I don't agree: the relational model is a pretty specific and ad-hoc idea that can be mathematically modeled using trivial math structures. For sure they could understand it in a second and recognize this as part of their math, but will their mainstream database systems be modeled after the same model? I doubt it.
Instead I would expect to see lists, hashes, trees, and most of our sorting algorithms in their code as well.
Right. If you strip away terminology and other baggage (some of which is specific to MySQL, Oracle, etc. anyway) and look at just the relational model, it's actually pretty simple.
You have a relation (often called a "table"), which is a set of tuples (often called "rows"). Some of the fields ("columns") in a given tuple can be a key for that tuple, and some of them can be keys referencing other relations ("foreign keys").

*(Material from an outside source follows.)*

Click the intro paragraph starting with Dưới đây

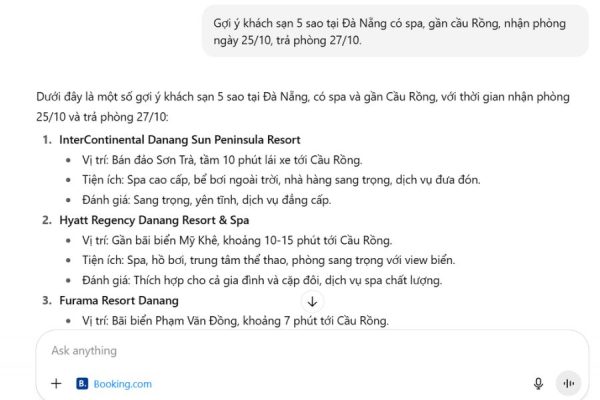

The result of a query (such as getting all rows with a given value in a given column, joining one row to zero or more rows in another table via a foreign key, or the intersection of two relations) is another relation, and can be queried the same way.
It's tuples and set theory.
There's implementation details (and the implementation details for a high performance RDBMS are not trivial, don't get me wrong), indexing, transactions, constraints, etc. on top of that, but the core relational model itself is not very complicated.
In your first CS courses, you learn how to build linked lists, sets, etc., and implement your very first algorithms using these data structures.
Relational databases come later, and many of the important concepts (set theory, tuples, etc.) build on knowledge learned by studying and implementing and using these initial data structures. It is in this way that I believe lists, sets, etc. are more fundamental than relational database tables, columns, and rows.
Some people learn set theory before data structures and algorithms. People focusing on math rather than computer science, for example. As long as we're speculating about hypothetical aliens, I wouldn't reject that possibility.
Arrays, linked lists, binary trees and mergesort could be more fundamental than the relational model, but the relational model in turn may be simpler than (say) red-black trees, BSPs, skiplists (depending on how the aliens view randomness), or OOP.
It's an interesting thought-experiment, though - if CS were being re-invented from the ground up, which things would be more fundamental and likely to be discovered first, especially with significantly different hardware?
Well in a limited fashion this experiment could be actually be done. I'm not sure how this would be modeled, but I guess giving smart young guys that don't know nothing about programming a set of "tools" in a simulation that can be used to create the building blocks of many different data structures.
Then provide problems, and look at what they do and invent in order to solve such problems.
Will be very hard to do this in an unbiased fashion actually...
Having programmers explore in a (to them) really weird language (like Prolog or Haskell) and seeing what they come up with might be a good approximation, though.
I may never have thought of difference lists, but then Prolog made them seem obvious. :)
Redis' internal design typically trades off memory for speed. For some workloads, there can be an order of magnitude difference between the raw number of bytes handed off to Redis to store, and the amount of memory that Redis uses.
What are the circumstances that make this kind of tradeoff worthwhile?
A generic Key-Value store, say Kyoto Cabinet, is pretty fast and you can configure its cache to be huge if you need it. Does reconstructing and using a list/set/hash take that much time?
Edit: Is the "order of magnitude" here greater or less than the extra space that keeping a b-tree index in memory would take? Is it doing something akin to that or a completely different thing?
The tradeoff is especially worthwhile because we export complex data structures (I wrote a great deal of articles about this, please check the latest at antirez.com), but this time I'll try to provide a proof by paradox: what you are saying here is that memcached may be replaced with TC from the point of view of performances, if you add an LRU expiry, that I think it's not true.
I hope this didn't come off as a criticism. I was simply trying to understand what Redis does.
I'm using Kyoto cabinet to serialize various hashlist-based-classes and I'm wondering what bottlenecks etc. I might encounter are. I'll take a look at your site.
That does not ring true to me. I'm curious what his data source for that claim is.